Kim Jong-un expected to hold weapons talks with Putin at remote Russian space base

Kim Jong-un has spoken of the “strategic importance” of his visit to Russia, ahead of expected weapons talks with Vladimir Putin at a space base in the remote region of Amur on Wednesday.

The North Korean leader received a VIP welcome upon his arrival in Russia, with a military honour guard and the national anthems of both countries playing, state-run new agency KCNA reported. Kim told his Russian hosts that his visit was a “clear manifestation” of North Korea “prioritising the strategic importance” of its ties with Russia, it reported.

Kim arrived on his private armoured train at Khasan station, the main rail gateway to Russia’s far east from North Korea, where Kim was filmed alighting and meeting the Russian environment minister, Alexander Kozlov, before continuing to travel north.

Kim, reportedly accompanied by senior arms industry and military officials, then resumed his trip and could meet Putin on Wednesday after the Eastern Economic Forum in the Russian port city of Vladivostok, where Putin has already arrived.

The current route of his armoured train indicates that he will not visit Vladivostok as earlier expected and will go toward the remote Amur region further north instead. Putin has said he will visit the Vostochny Cosmodrome in that region on Wednesday and the space base would provide a secure location for the two leaders to hold their summit.

Reporters granted access to the Russian leader at the Vladivostok forum refrained from asking Putin details of the visit but the president told journalists he would soon travel to the Vostochny Cosmodrome, a Russian spaceport some 1,000km (620 miles) from Vladivostok.

“I’ve got my programme there, and when I get there you’ll know,” he was quoted by Russian news agencies as saying.

The cosmodrome would be a symbolic venue as two isolated leaders to build cooperation in the military and aerospace fields. North Korea has had several failed space launches and may seek Russia’s aid to put its spy satellites into orbit. But so far the venue and the time of the meeting has not been confirmed.

There are concerns in the west that Pyongyang plans to provide weapons to Moscow to replace stocks that have been heavily depleted during 18 months of fighting in Ukraine.

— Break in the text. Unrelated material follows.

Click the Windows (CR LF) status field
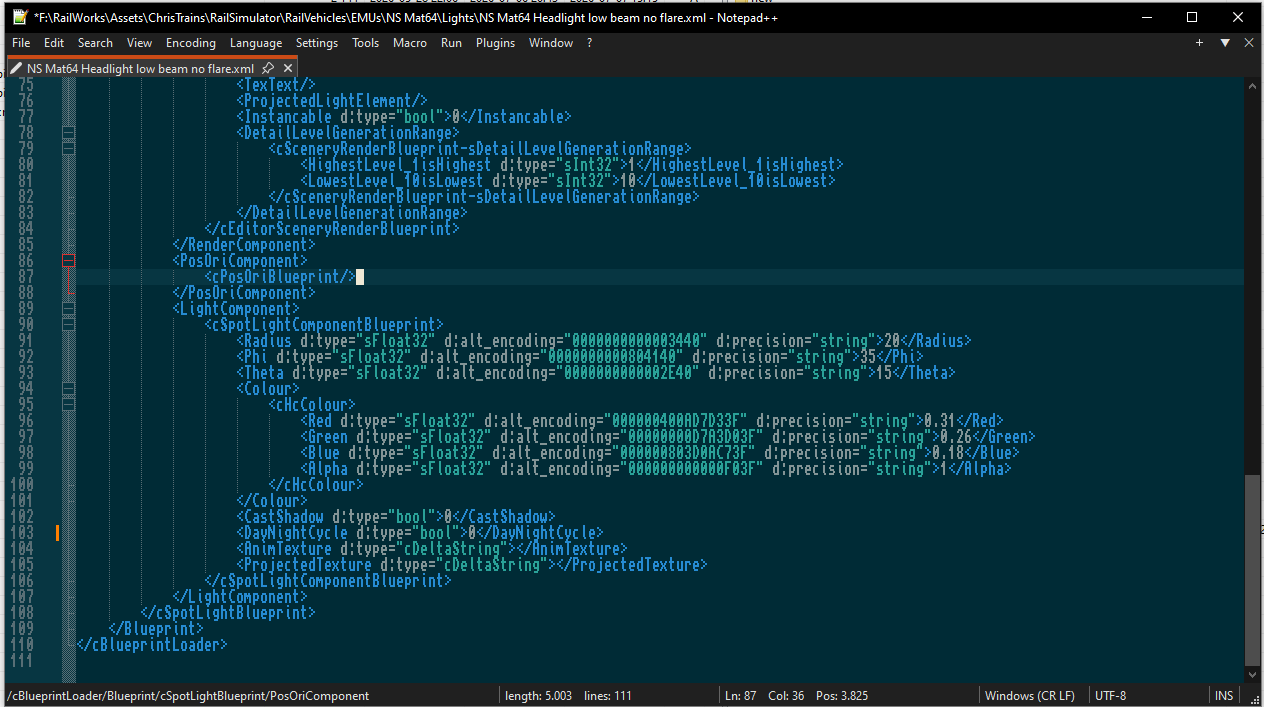Image resolution: width=1264 pixels, height=707 pixels. pyautogui.click(x=1030, y=695)
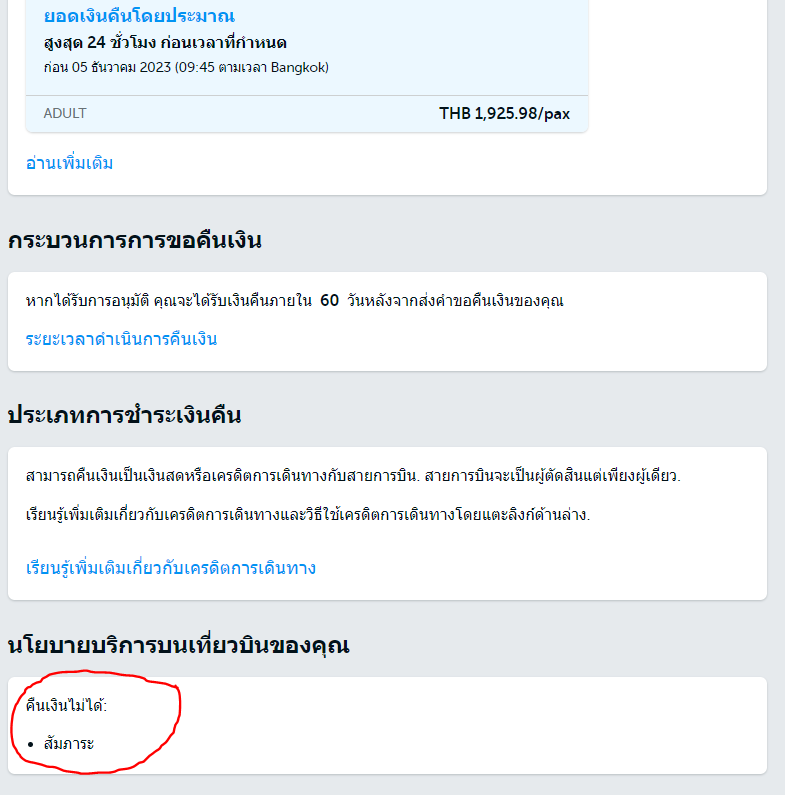
Task: Open the ระยะเวลาดำเนินการคืนเงิน link
Action: 121,339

The shortage in ammunition has forced Russia to conserve its shells and rockets, impose daily fire limits, and focus more on precision guided types of munitions over volumes of fire, said Michael Kofman, a senior fellow in the Russia and Eurasia Program at the Carnegie Endowment for International Peace.

“Russia is mobilising production, but output will be quite short of their needs,” he said. “Therefore they are likely to seek import from any source that can help make up for the deficit.”

Siemon Wezeman, a senior researcher at the Stockholm International Peace Research Institute, said it was “entirely possible” North Korea had large stocks of ammunition that could be used by Russia.

“Whether any deal is struck remains to be seen,” he said. “We will not know for sure until there is hard evidence that Russia has used North Korean arms and ammunition on the battlefield in Ukraine,” he added.

Kim may also seek badly needed energy and food supplies. Russia’s deputy foreign minister, Andrei Rudenko, said Russian officials may discuss humanitarian aid with the North Korean delegation, according to Russian news agencies.

The White House warned last week that North Korea would “pay a price” if it supplies Russia with weaponry for the conflict in Ukraine.

Kim is travelling to Russia with his top military officials including Korean People’s Army Marshal Pak Jong-chon and Munitions Industry Department Director Jo Chun-ryong, analysts said.

This indicates a Putin-Kim summit “is likely to heavily focus on Russia and North Korea’s possible military cooperation,” Yang Moo-jin, president of the University of North Korean Studies in Seoul, told AFP.

On Monday, the United States described Putin as desperate in seeking a meeting with Kim.

“Having to travel across the length of his own country to meet with an international pariah to ask for assistance in a war that he expected to win in the opening month, I would characterise it as him begging for assistance,” State Department spokesman Matthew Miller said.

Both Moscow and Pyongyang have denied North Korea has or will supply arms to Russia, which has eaten into its vast stockpiles of munitions since it launched its Ukraine offensive early last year.

Kim has not travelled outside North Korea since the start of the coronavirus pandemic. His last proper overseas trip was in 2019, also to Russia to meet Putin.

Andrei Lankov, a North Korea expert at Kookmin University in Seoul, told AFP that the upcoming meeting was part of Moscow’s “gentle diplomatic blackmail” of Seoul because Russia did not want South Korea to supply weapons to Kyiv.

Seoul is a major arms exporter and has sold tanks to Kyiv’s ally Poland, but longstanding domestic policy bars it from selling weapons into active conflicts.

“The major worry of the Russian government now is a possible shipment of the South Korean ammunition to Ukraine, not just one shipment but a lot of shipments,” Lankov said.